Background: Interleukin (IL)-19, IL-20, and IL-22, three novel cytokines in the IL-10 family, have recently been discovered. The biological functions and clinical implications of these cytokines are not clear. We aimed to analyze if serum levels of these cytokines were altered in inflammatory responses of postoperative cardiopulmonary bypass (CPB) and investigate the molecular mechanism involved in cytokine induction.
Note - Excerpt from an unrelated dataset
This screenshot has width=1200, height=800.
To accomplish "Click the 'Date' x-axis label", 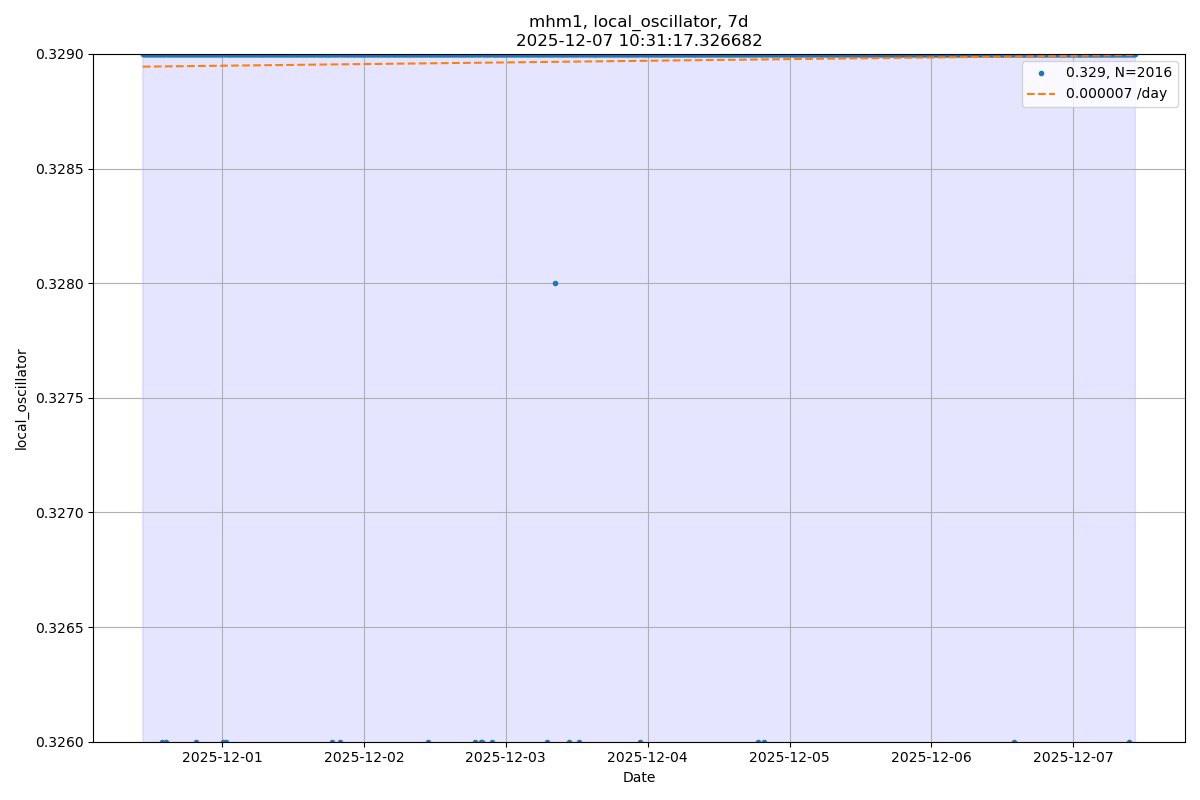I will coord(638,778).
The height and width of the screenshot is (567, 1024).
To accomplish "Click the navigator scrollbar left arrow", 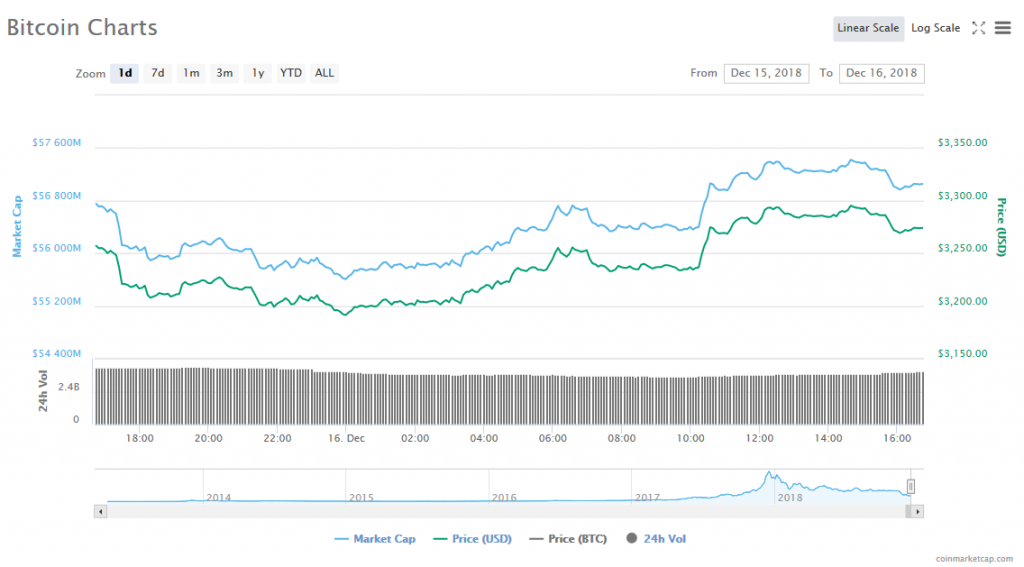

Methods: Twenty-five patients undergoing elective aortic-coronary bypass grafting with CPB were enrolled in this study. Blood samples withdrawn at (T1) before anesthesia, (T2) CPB start, (T3) CPB end, (T4) 4 hours post-CPB, (T5) 8 hours post-CPB, (T6) 12 hours post-CPB, (T7) 24 hours post-CPB, and (T8) 48 hours post-CPB were assayed for IL-6, IL-10, IL-19, IL-20, IL-22, and tumor necrotic factor-alpha (TNF-alpha). Transcripts of IL-19, IL-20, and IL-22 from monocytes were analyzed. In vitro, levels of IL-19, IL-20, and IL-22 production in monocytes incubated with IL-6 and TNF-alpha were determined.

Results: The serum levels of IL-19 and IL-22 significantly increased at T3, peaked at T5, and remained increased at T8 (p<0.001). Induction of IL-19 and IL-22 was concomitant with the change in IL-10, IL-6, and TNF-alpha levels. Interleukin-19, IL-20, and IL-22 transcripts in monocytes from patients increased after CPB. In vitro experiments showed that IL-6 and TNF-alpha upregulated IL-19 protein expression in monocytes.

Conclusions: Serum IL-19 and IL-22 were induced in cardiac surgery with CPB and concomitant with induction of IL-6 and TNF-alpha. The IL-19 and these proinflammatory cytokines may interactively contribute to systemic inflammatory responses after CPB.